Под этим порогом корабельщики устраивают последнюю стоянку. Завтра они будут уже в Киеве. Кукша с Шульгой долго не могут уснуть, разговаривают о всякой всячине, главным образом о том, что их ждет впереди.

– Ты не замечал, – вдруг спрашивает Шульга, – что некоторые кияне на тебя косо поглядывают? Кто? Да тот же черноусый Свербей… Я тебе раньше-то не говорил, а сам потихоньку наблюдал за ним…

– Почему же, – удивляется Кукша, – что я ему сделал? Вот и Страшко говорил о том же… Но почему?

– Ну, во-первых, ты христианин…

– Не я один тут христианин! Да и Оскольд с Диром оглашены, готовы принять христианскую веру… Царь с патриархом посулили им прислать на тот год вероучителей…

– Князей-то он, так же как и его приятели, ненавидит в первую очередь. А что до остальных христиан, то Свербей считает, что ты тут единственный настоящий христианин, недаром князь Оскольд постоянно на тебя оглядывается: верно ли, мол, поступаю?

– С чего это ты взял? – спрашивает Кукша и тут же краснеет: ему вспомнились странные взгляды Оскольда, а лукавить он не привык.

– Дело не во мне, – отвечает Шульга, – так думает Свербей со своими друзьями. Но главное-то даже не твое христианство: князья уверены, что ты приносишь им удачу, что к тебе благоволит судьба. Свербей тоже в этом уверен, в том-то все и дело. Я теперь думаю, что он собирался разделаться с князьями еще во время похода, но все поворотило не так, как он рассчитывал, из-за неудачи под Царьградом. С одной стороны, конечно, эта неудача могла бы обернуться для его замысла даже и удачей – князья, мол, во всех бедах виноваты, они, небось, давно уже задумали переменить веру: недаром в Киеве два года кряду засуха, а вот теперь еще и это поражение… надо, мол, с ними покончить. Я своими ушами слышал, как Свербей говорил Мельгуну, этому полянину с седыми усами… помнишь, он на вече выступил примирительно? Раз все не ладится, мол, надо принести князей в жертву богам. Умные варяги, мол, так делают. Ты вот жил в варяжском краю – что, правда у них такой обычай?

– Правда, – подтверждает Кукша, – если в стране три года подряд засуха и обычные жертвы не действуют, приносят в жертву конунга.

– И помогает? – спрашивает Шульга.

– Помогает, – отвечает Кукша.

– Вот это да! – восклицает Шульга, в голосе его слышится восхищение. – Но, с другой стороны, у Свербея тут промашка вышла. Все поляне, как известно, да и многие другие, уверовали, что греческий Бог заступился за Царьград. Это-то и спасло князей. Мельгун прямо ответил Свербею: не будем на всякий случай задевать греческого Бога. Да ты сам видел: несмотря на Оскольдово оскорбление Волоса, никто не кинулся расправляться с князьями.
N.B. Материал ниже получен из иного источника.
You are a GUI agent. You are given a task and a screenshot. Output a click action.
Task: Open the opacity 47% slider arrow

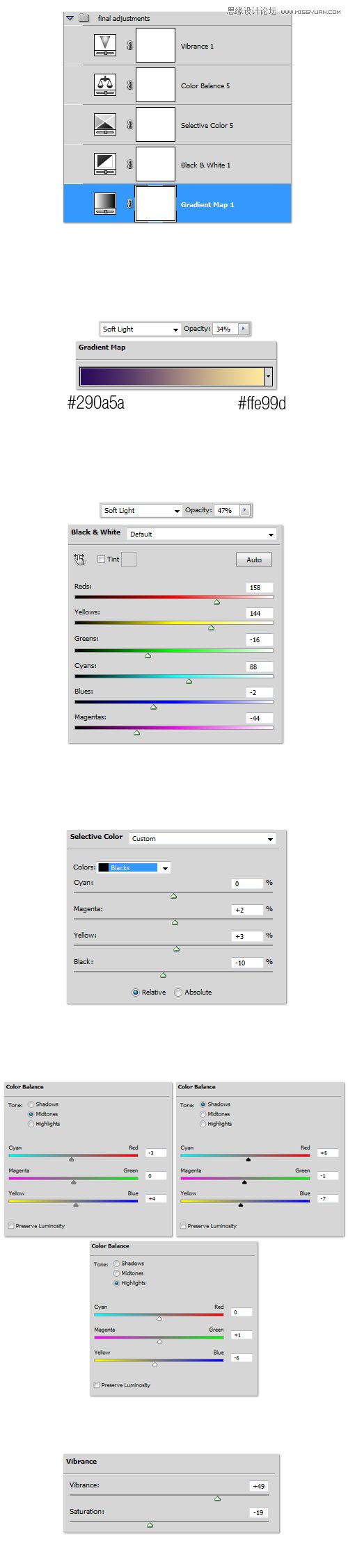[x=244, y=511]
После того столкновения Свербей вбил себе в голову, что начинать надо с тебя, что ты ему главная помеха в борьбе с Оскольдом и Диром…

Помолчав, Шульга добавляет:

– Ко всему еще и зависть: царь отвалил князьям золота и серебра, чтобы склонить их к крещению, а Свербею не отвалил… Может, зависть-то все и перевесила…

Но вот последний порог преодолен и корабельщики плывут по воде, которая не пенится, как доброе пиво, не шипит, как змея, и не прыгает, как дикая кошка. Наконец-то все опасности позади! Все?.. Шульга, словно невзначай, обращается к Кукше:

– Помни, о чем я тебе говорил. Покуда поднимались по Днепру, ты был в безопасности, но в Киеве тебе придется держать ухо востро… Это именно тебя последний порог нынче предупреждает: «Не спи!»